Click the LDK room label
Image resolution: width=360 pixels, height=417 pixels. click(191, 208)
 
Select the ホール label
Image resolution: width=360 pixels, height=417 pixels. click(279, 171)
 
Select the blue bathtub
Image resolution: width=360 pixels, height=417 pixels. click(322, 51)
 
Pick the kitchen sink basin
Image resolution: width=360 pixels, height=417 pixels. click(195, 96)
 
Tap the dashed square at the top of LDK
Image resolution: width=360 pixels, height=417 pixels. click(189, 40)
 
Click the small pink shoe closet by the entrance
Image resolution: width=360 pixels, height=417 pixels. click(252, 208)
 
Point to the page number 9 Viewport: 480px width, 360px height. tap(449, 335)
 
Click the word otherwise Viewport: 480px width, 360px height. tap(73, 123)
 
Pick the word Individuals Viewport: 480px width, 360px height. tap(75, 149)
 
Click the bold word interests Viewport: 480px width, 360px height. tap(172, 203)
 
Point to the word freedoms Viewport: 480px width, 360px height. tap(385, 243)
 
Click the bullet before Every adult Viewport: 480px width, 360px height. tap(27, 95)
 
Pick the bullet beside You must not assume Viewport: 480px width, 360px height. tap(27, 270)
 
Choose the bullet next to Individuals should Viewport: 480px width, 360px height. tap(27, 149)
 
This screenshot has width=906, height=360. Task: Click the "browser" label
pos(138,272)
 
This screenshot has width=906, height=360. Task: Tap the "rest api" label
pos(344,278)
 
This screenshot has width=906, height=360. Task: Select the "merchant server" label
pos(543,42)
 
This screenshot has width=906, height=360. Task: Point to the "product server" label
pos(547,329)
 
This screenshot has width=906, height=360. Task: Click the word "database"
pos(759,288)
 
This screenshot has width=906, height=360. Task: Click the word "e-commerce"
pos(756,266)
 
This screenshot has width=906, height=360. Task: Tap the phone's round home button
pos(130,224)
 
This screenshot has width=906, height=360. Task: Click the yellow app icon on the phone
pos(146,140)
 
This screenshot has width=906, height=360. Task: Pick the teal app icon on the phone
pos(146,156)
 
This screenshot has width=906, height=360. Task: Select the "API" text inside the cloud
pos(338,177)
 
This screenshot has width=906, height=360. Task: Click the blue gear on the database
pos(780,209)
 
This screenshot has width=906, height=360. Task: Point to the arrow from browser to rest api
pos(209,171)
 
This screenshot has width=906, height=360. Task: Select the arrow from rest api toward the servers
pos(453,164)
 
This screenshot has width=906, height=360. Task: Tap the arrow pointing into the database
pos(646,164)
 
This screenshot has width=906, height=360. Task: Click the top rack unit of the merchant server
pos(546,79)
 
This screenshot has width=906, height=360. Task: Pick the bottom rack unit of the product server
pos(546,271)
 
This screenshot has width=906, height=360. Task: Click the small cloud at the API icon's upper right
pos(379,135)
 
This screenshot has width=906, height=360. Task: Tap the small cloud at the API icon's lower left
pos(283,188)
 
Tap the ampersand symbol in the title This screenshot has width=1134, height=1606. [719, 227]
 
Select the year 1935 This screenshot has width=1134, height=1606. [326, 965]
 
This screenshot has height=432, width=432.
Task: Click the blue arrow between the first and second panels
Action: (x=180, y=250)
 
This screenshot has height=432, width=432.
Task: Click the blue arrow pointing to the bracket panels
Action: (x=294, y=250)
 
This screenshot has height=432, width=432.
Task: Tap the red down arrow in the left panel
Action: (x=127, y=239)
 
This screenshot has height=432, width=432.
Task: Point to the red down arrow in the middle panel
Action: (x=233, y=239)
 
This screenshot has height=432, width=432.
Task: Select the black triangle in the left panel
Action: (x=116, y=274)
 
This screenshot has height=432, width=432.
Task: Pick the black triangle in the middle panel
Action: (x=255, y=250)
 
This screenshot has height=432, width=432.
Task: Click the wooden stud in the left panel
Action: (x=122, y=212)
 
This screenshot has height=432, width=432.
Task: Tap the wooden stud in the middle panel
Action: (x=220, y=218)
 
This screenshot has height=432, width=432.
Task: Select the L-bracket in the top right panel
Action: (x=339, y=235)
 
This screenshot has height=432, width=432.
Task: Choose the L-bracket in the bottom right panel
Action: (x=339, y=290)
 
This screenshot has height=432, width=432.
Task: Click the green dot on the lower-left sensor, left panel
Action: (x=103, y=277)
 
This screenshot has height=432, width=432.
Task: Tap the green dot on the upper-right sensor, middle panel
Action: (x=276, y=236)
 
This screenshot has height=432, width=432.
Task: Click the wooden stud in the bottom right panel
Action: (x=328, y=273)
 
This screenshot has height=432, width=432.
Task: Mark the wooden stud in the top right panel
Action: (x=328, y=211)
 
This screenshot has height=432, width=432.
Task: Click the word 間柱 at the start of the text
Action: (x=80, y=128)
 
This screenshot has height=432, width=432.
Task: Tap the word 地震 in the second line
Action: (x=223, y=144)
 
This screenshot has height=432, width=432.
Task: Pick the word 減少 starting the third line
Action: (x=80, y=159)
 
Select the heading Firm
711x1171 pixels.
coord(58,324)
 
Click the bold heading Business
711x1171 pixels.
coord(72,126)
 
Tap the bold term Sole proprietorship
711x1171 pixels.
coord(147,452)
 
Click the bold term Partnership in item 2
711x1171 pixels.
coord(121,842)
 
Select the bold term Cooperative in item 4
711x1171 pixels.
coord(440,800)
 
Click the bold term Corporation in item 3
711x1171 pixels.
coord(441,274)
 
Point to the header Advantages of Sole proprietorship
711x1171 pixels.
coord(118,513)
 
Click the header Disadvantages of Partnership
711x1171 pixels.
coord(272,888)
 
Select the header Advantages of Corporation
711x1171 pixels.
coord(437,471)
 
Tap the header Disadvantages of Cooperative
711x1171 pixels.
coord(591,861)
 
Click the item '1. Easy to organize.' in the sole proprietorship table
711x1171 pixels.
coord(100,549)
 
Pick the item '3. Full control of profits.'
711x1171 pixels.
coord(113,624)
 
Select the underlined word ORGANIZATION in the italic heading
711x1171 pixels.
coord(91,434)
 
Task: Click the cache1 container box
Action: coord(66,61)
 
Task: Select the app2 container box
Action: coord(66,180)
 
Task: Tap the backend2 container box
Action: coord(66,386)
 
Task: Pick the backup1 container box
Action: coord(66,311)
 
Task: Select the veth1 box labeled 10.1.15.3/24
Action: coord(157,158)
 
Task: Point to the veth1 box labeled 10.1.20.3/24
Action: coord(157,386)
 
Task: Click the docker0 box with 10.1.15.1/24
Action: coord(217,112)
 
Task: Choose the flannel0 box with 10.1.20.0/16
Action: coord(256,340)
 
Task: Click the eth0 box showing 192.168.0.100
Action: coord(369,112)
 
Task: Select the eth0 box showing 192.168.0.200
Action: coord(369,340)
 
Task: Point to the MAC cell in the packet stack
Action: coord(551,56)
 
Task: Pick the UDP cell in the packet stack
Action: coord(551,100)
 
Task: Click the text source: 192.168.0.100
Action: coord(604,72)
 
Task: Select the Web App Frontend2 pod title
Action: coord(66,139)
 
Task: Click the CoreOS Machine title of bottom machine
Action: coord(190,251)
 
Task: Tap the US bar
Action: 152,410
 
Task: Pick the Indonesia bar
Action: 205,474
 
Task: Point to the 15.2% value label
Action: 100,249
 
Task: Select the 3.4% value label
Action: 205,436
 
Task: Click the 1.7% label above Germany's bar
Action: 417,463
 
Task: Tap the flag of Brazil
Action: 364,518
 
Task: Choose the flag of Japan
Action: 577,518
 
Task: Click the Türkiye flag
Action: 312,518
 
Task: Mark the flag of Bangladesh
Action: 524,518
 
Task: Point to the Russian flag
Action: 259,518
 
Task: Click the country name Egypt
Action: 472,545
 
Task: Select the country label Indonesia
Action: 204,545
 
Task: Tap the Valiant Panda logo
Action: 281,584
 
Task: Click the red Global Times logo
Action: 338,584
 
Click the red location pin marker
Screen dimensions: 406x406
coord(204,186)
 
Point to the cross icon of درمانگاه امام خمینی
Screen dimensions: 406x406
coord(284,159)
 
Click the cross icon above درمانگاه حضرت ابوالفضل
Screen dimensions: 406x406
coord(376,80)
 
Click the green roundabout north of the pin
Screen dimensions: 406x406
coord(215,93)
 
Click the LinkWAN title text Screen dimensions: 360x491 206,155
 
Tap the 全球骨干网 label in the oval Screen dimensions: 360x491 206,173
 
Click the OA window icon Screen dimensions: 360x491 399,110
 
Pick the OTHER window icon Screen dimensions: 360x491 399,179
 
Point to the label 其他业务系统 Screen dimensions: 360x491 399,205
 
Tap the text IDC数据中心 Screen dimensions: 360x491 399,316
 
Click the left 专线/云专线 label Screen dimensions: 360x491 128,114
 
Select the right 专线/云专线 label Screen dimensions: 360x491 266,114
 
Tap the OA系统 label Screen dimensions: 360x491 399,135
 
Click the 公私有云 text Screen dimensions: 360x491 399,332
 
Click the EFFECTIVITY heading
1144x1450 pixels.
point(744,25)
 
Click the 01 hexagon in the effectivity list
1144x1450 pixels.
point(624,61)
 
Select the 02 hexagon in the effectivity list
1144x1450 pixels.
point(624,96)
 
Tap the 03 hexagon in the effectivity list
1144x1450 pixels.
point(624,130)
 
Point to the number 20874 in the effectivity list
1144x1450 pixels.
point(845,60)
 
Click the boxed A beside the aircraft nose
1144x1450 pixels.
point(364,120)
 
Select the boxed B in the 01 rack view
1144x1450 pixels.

● **Work instructions**:
Extract the listing from its first line through the line containing "Point to the page", inclusive, and reproduce those lines verbatim.

● **Answer in full**:
Click the LDK room label
Image resolution: width=360 pixels, height=417 pixels. click(191, 208)
 
Select the ホール label
Image resolution: width=360 pixels, height=417 pixels. click(279, 171)
 
Select the blue bathtub
Image resolution: width=360 pixels, height=417 pixels. click(322, 51)
 
Pick the kitchen sink basin
Image resolution: width=360 pixels, height=417 pixels. click(195, 96)
 
Tap the dashed square at the top of LDK
Image resolution: width=360 pixels, height=417 pixels. click(189, 40)
 
Click the small pink shoe closet by the entrance
Image resolution: width=360 pixels, height=417 pixels. click(252, 208)
 
Point to the page number 9 Viewport: 480px width, 360px height. tap(449, 335)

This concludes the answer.